■ About this task: In the listing below, a line holding "Bình luận (240, 1591)" and a line holding "Nông thôn mới (543, 2357)" mark the range. Retype both exactly, with all lines between them.
^^^^
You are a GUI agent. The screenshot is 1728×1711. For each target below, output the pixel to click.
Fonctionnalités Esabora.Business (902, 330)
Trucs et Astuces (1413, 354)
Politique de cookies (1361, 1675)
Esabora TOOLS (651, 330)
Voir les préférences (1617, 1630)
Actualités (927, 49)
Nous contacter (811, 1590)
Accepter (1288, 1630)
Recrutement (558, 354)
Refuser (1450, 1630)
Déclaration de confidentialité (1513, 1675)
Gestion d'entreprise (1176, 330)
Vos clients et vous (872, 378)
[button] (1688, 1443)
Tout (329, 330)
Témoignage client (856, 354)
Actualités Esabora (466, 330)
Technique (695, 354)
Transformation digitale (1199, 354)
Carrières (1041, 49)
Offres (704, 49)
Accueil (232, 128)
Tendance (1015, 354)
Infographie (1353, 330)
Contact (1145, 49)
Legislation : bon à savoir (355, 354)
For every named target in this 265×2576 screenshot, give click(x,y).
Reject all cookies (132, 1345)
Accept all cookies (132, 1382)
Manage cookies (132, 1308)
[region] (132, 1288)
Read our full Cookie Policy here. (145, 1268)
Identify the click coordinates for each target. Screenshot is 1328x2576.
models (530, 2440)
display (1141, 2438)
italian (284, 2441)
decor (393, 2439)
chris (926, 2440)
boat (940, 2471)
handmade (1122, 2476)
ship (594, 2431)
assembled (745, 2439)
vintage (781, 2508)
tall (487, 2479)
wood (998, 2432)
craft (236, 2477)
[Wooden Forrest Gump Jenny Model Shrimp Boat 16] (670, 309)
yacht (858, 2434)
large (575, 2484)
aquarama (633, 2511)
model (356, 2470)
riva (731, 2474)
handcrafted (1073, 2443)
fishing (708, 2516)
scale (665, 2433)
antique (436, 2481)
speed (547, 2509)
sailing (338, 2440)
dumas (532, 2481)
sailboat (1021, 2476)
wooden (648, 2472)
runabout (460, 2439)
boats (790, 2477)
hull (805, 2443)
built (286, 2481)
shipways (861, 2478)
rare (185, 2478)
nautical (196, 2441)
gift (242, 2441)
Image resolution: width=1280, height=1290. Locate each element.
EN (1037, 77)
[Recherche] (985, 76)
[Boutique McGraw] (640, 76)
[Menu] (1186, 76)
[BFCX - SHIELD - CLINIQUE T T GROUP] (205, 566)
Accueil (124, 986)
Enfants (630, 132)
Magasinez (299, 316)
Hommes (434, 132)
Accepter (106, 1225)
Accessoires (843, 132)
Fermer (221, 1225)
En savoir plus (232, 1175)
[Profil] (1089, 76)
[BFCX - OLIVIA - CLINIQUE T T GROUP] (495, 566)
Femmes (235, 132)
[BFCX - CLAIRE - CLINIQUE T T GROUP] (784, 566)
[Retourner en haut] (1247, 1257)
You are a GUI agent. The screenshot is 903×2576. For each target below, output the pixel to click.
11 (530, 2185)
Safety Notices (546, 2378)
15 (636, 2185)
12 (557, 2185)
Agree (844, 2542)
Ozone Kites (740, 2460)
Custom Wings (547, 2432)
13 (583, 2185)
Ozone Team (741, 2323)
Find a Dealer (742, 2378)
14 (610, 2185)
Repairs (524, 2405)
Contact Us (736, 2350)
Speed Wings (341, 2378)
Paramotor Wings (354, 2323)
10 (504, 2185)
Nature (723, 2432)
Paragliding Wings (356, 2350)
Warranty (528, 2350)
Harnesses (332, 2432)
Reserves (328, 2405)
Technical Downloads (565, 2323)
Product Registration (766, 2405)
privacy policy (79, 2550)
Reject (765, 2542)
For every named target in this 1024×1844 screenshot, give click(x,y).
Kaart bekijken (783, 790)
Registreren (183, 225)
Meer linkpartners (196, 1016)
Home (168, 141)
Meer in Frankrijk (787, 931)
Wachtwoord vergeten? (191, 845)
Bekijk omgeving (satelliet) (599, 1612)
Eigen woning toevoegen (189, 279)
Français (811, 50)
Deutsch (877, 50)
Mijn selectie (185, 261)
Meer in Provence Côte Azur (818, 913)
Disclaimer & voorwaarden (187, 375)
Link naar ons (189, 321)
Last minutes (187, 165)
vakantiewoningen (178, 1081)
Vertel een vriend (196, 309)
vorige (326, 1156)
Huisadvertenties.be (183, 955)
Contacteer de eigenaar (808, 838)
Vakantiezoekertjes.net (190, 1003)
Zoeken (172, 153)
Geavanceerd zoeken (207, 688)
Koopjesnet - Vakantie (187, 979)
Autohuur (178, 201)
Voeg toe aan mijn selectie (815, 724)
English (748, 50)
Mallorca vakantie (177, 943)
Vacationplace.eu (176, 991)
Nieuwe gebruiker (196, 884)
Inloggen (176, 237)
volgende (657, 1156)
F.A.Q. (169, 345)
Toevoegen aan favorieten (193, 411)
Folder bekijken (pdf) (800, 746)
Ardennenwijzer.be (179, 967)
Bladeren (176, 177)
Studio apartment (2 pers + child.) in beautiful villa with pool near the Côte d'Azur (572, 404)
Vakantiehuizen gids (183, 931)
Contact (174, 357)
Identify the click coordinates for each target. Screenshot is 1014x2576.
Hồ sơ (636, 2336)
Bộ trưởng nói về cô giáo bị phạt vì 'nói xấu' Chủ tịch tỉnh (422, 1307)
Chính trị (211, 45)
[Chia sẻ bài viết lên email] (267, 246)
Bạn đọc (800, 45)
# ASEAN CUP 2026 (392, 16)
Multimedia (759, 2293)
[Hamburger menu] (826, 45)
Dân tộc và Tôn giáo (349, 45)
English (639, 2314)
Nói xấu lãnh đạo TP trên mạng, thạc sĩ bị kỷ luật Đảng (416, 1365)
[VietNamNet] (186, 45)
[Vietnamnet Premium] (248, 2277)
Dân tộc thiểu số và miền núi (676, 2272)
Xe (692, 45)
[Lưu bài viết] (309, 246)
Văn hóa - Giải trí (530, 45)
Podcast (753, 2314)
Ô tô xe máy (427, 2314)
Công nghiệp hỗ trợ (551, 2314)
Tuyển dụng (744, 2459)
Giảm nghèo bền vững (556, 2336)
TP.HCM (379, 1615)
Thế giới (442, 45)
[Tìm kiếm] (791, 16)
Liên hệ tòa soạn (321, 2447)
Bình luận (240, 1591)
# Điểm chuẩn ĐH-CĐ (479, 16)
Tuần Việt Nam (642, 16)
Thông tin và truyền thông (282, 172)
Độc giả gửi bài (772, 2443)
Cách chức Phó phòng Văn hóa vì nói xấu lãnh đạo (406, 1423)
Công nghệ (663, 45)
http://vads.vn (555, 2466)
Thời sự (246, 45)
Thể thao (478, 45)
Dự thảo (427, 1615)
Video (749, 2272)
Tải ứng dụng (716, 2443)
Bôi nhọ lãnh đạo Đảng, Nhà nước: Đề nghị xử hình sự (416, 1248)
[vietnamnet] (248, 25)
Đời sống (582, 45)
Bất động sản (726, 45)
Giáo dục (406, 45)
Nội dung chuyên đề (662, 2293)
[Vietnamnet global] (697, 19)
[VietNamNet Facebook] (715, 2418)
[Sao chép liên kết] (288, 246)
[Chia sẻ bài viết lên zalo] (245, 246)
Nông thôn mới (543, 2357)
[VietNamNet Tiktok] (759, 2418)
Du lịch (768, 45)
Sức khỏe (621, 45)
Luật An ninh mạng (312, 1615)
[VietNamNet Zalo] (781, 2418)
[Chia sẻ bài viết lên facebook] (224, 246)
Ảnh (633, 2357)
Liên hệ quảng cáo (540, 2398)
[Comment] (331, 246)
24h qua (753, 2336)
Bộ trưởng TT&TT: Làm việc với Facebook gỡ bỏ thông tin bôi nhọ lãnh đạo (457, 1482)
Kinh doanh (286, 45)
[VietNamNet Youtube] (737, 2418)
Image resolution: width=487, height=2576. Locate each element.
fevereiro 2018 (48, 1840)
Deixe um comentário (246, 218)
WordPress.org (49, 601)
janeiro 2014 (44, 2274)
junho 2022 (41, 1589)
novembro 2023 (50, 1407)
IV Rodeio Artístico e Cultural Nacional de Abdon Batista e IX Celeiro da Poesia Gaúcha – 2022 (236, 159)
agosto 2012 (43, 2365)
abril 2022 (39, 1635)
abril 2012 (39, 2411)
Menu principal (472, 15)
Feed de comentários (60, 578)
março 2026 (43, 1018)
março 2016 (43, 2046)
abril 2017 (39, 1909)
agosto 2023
^^^^
■ Response to the task:
Bình luận (240, 1591)
# Điểm chuẩn ĐH-CĐ (479, 16)
Tuần Việt Nam (642, 16)
Thông tin và truyền thông (282, 172)
Độc giả gửi bài (772, 2443)
Cách chức Phó phòng Văn hóa vì nói xấu lãnh đạo (406, 1423)
Công nghệ (663, 45)
http://vads.vn (555, 2466)
Thời sự (246, 45)
Thể thao (478, 45)
Dự thảo (427, 1615)
Video (749, 2272)
Tải ứng dụng (716, 2443)
Bôi nhọ lãnh đạo Đảng, Nhà nước: Đề nghị xử hình sự (416, 1248)
[vietnamnet] (248, 25)
Đời sống (582, 45)
Bất động sản (726, 45)
Giáo dục (406, 45)
Nội dung chuyên đề (662, 2293)
[Vietnamnet global] (697, 19)
[VietNamNet Facebook] (715, 2418)
[Sao chép liên kết] (288, 246)
[Chia sẻ bài viết lên zalo] (245, 246)
Nông thôn mới (543, 2357)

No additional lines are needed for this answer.